迫力×繊細×可愛いの三段重ねーーウマ娘 新時代の扉の感想
こちらのお決まりのセリフから『ウマ娘 プリティーダービー 新時代の扉』の物語が幕を開ける。本作はクロスメディアコンテンツである「ウマ娘 プロジェクト」の初の劇場版アニメ。フジキセキのレースに魅せられたウマ娘、ジャングルポケットが同世代のライバルと切磋琢磨し、「最強」のウマ娘を目指していく
休日に見ようとか思っていたものの、感想を見るたびに耐えきれず当日に見に行きました。ネタバレなしの感想は、ほんっっとうに面白かった。
まだわかっているようで、わかっていないウマ娘のジャングルポケットの性格、掘り下げ、成長がよく描かれている。他の新キャラであるダンツフレームにも、ぐっっと一瞬で心惹かれる
また既存キャラでもあるアグネスタキオン、マンハッタンカフェ、フジキセキ、テイエムオペラオーなどの新たな側面であったり、魅力、描写、表情も限られた時間の中で丁寧に描写されている
レースの描写は映画館に響く音と圧倒的な作画で迫力満点。カメラワークといい、キャラの表情といい、一瞬で引き込まれていく。
レースの描写、心理描写、キャラデザなどなど、個々が素晴らしいのも勿論のこと、一描写一描写ごとにウマ娘ファンに嬉しい小ネタの大渋滞で何度も映画を止めたくなる。
ウマ娘ファンは当たり前として、少しだけ知っている、興味はあるという人にぜひ見てほしい。 少し競馬、ウマ娘どちらの知識もゼロという人には説明不足の点もあるが、専門用語もアバウトながらも自然に解説されていたし、それ抜きに楽しめる魅力的な作品でした
ネタバレなし感想はこんな感じ。ここからはネタバリありで具体的な感想と、各キャラの印象などを書きたいと思います。ちなみに個人の感想なので悪しからず(
……まず自分はウマ娘ファンであることをここに告白しておく。だからこそこの映画はすっごい楽しみだったし、すっっごい不安だった
自分だけかもしれないけど、好きなコンテンツの新しい試みはこちらはただの消費者なのに心配になる。
好きなコンテンツだからこそ100点を求めちゃうし、自分が勝手に作り上げた期待を超えなかったらどうしようという不安が生まれる
そんな自己中で自己満な思いを吹き飛ばしたのが、初めのフジキセキの弥生賞
「おらおら、どんな感じなんだよ、こっちは?」というような、まるでヤンキーが勝手に喧嘩を売っていくノリで、弥生賞を見にきたポッケがフジキセキという憧れの人に出会い、自分もトゥインクル・シリーズで勝負することを決意する……というThe スポ根という導入も王道ながら綺麗だなと思ったんですが、やはりレースの迫力ですね
まるで自分がターフに立っていて、自分を掠めながら横切ったと錯覚してしまうほど繊細かつ迫力があるレース中の環境音。ウマ娘の足音だけでなくて、草をかけ分ける音、踏みんだ瞬間の地面のズレ。もちろん今までのアニメでもこういった音はあったものの、映画館だからこその音響の迫力
特に風。風を切る音がする。本当に。まだウマ娘が通ってないターフが描写されて後ろからウマ娘が走る抜けるという表現がありましたが、足音が近づくにつれて大きくなるのはもちろんこと、通り抜けた瞬間に空気の揺れを音で感じる
またタキオンが皐月賞でラストスパート掛けているときに上空を飛ぶ航空機のエンジン音が流れたり、シーンによってはレース中でも音楽主体にしたりと、映画で観てよかったと思いましたね。あと地下馬道を歩くときに蹄鉄が地面と接する音、好き
そして当然のように圧倒的な作画。モブ、ネームド関係なく顔を歪ませながら周りと競り合う姿。特に個人的には汗の描写が好き。フジキセキの弥生賞での踏み込む前、顔がアップになるんですけどそこで伝う汗の描写。

項目一覧 »

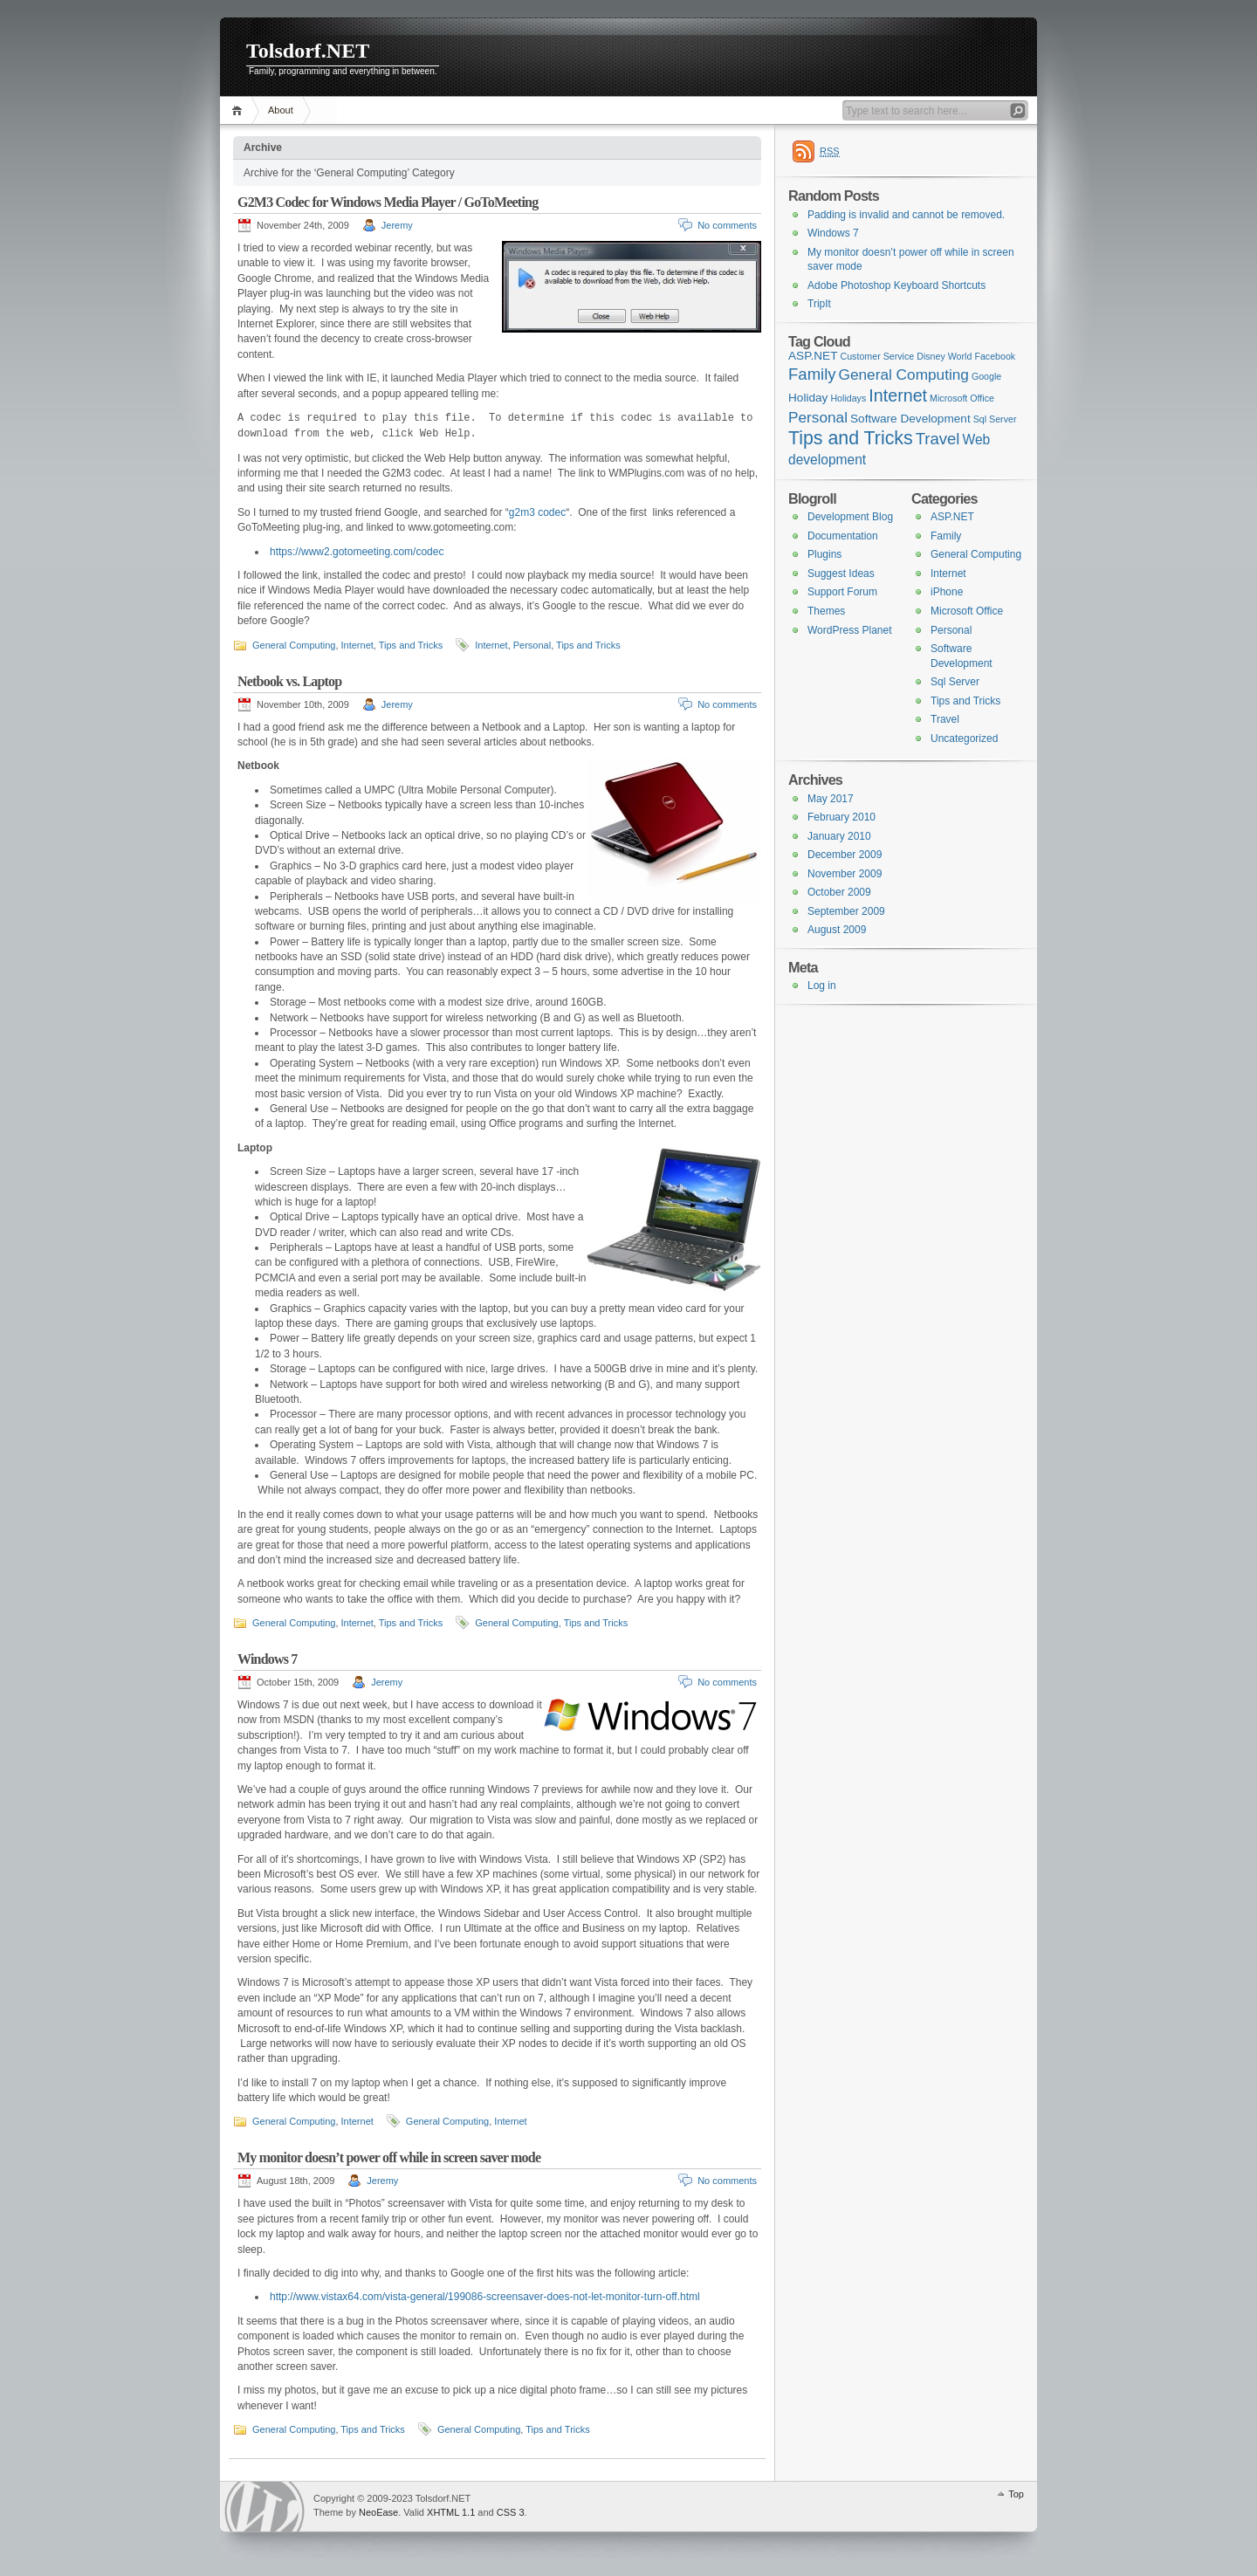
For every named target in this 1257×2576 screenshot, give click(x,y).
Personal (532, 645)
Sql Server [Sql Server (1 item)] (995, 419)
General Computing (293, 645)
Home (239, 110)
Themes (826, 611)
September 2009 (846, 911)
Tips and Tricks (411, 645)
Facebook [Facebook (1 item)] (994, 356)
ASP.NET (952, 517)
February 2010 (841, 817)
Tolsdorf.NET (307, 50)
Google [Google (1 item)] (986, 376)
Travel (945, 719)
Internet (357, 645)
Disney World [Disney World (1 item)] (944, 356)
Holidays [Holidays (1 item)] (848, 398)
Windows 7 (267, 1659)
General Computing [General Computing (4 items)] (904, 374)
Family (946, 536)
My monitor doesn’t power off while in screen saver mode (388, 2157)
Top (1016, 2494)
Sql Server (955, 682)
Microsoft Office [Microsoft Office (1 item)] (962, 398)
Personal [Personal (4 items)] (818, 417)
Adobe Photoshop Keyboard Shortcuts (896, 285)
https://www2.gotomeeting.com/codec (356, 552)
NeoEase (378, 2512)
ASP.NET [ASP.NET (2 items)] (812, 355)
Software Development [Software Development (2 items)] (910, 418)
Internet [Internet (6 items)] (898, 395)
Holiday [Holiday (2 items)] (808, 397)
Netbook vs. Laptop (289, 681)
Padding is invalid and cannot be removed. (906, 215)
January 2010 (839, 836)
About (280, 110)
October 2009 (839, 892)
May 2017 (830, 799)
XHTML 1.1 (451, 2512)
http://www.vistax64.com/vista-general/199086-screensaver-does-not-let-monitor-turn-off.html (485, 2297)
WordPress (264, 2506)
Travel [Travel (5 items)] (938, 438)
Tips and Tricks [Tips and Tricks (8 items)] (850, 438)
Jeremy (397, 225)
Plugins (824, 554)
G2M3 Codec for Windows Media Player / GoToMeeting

指示 A » ウマ娘の映画の感想文によると、本作は何の初の劇場版アニメか。
指示 B » ウマ娘の映画の感想文を、最後の一文の後から書き継ぐこと。
記録はウマ娘の映画の感想文とは関係がない。

最終結果 A » クロスメディアコンテンツである「ウマ娘 プロジェクト」の初の劇場版アニメ。

最終結果 B »
ホープフルステークス、タキオンが加速する瞬間に余裕そうな表情と共に横に流れていく汗。ダービーではダンツフレームのゴール後、手で拭っても涙と共に滴る汗。
好き〜〜〜〜!!! 文字にしたら気持ち悪いけど、好き!
そしてカメラワーク。ダービーでのダンツとポッケだったり、ジャパンカップのオペラオーとポッケの一騎打ちでは二人の周りをグルン上から下に回っていくような動き。二番手、三番手の後ろぐらいから先頭までを下から映して、明確に差を描写したり。コースの真ん中から柵を潜ってコースイン。前の競合いを移したかと思ったら、今度は後ろから追っていく動きに変化。
本当に縦横無尽。
鬼気迫るエフェクト、そしてたまに挟まる一人称視点がライド感を演出する。あー4DX見たいなー。 酔わないか心配だけど
その上で繊細。この絵で見せたいこと、伝えたいことがあるんです!ってのが伝わってくる
この映画ではキャラクターの心理というか心の声というのが日常パートだとほぼない。だからこそ動きであったり、物であったり、風景などで伝えてくる。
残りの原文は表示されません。